In Act 3, Scene 3, Hamlet had an excellent opportunity to kill Claudius, but he delayed the act. Claudius was sitting on his knees with his back turned to Hamlet, and his eyes closed – completely defenseless. Nonetheless, he hesitated and left Claudius alone. Hamlet thought killing his uncle during the prayer, in a sacred place, will give him the chance to go to heaven:
It was unfair not only because Claudius would’ve escaped real punishment, but because Hamlet’s father didn’t have this chance. He died in his sleep, without repenting for his sins. The situation is ironic because Claudius was not genuinely praying. He was performing the act, but his mind was far from the prayer, though Hamlet did not know about that.
This scene shows that Hamlet’s problem was that he always thought about the aftermath. When he approached Claudius, he was inclined to kill him, but his excessive thinking prevented him from doing so.
These thoughts were coming from the beginning when the Ghost of Hamlet’s father visited him. The protagonist had a burden of doubt. Whether the spirit was good or evil and Claudius was guilty or innocent was a mystery. He was afraid to condemn his soul on danger, wishing to assure himself in Claudius’ guilt.
Later, Hamlet realized how much he loved his father; how much grief and sour was in his heart. It led him to the decision to kill the King. He promised to the Ghost to avenge him. However, the more he thought about this, the more doubts he had in his head. This hesitation was probably the reason for his delay in the murder of the King.

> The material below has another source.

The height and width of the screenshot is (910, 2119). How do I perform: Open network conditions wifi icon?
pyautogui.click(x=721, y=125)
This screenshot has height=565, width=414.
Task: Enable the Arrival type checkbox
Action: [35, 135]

It may seem that Hamlet was weak and incapable of murder. Yet, he always impulsively acted unless he had a chance to think and analyze the situation. The scene Hamlet was confronting his mother is a good example. Overwhelmed with emotions, he killed Polonius, who was hiding behind the curtain. Similarly, Hamlet acted on adrenaline in Act 1, Scene 2, when he faced his mother’s death and felt the poison taking over his body. Being overcome with grief and pain, he finally killed Claudius. In other words, Hamlet is capable of murder, and his acts are based on emotional impulses.
Another reason for Hamlet’s decision was to preserve his character in the play. If he killed Claudius when he had a chance, he would prevent other deaths that would follow. The story would lose its meaning. Hamlet would no longer be a tragic character who met his death. Moreover, the King’s murder would make him a villain rather than a hero of the play. This situation resembles Shakespeare’s Macbeth, where the central character killed King Duncan while later was asleep. This act is considered heinous, and it would make Hamlet’s act heinous act as well.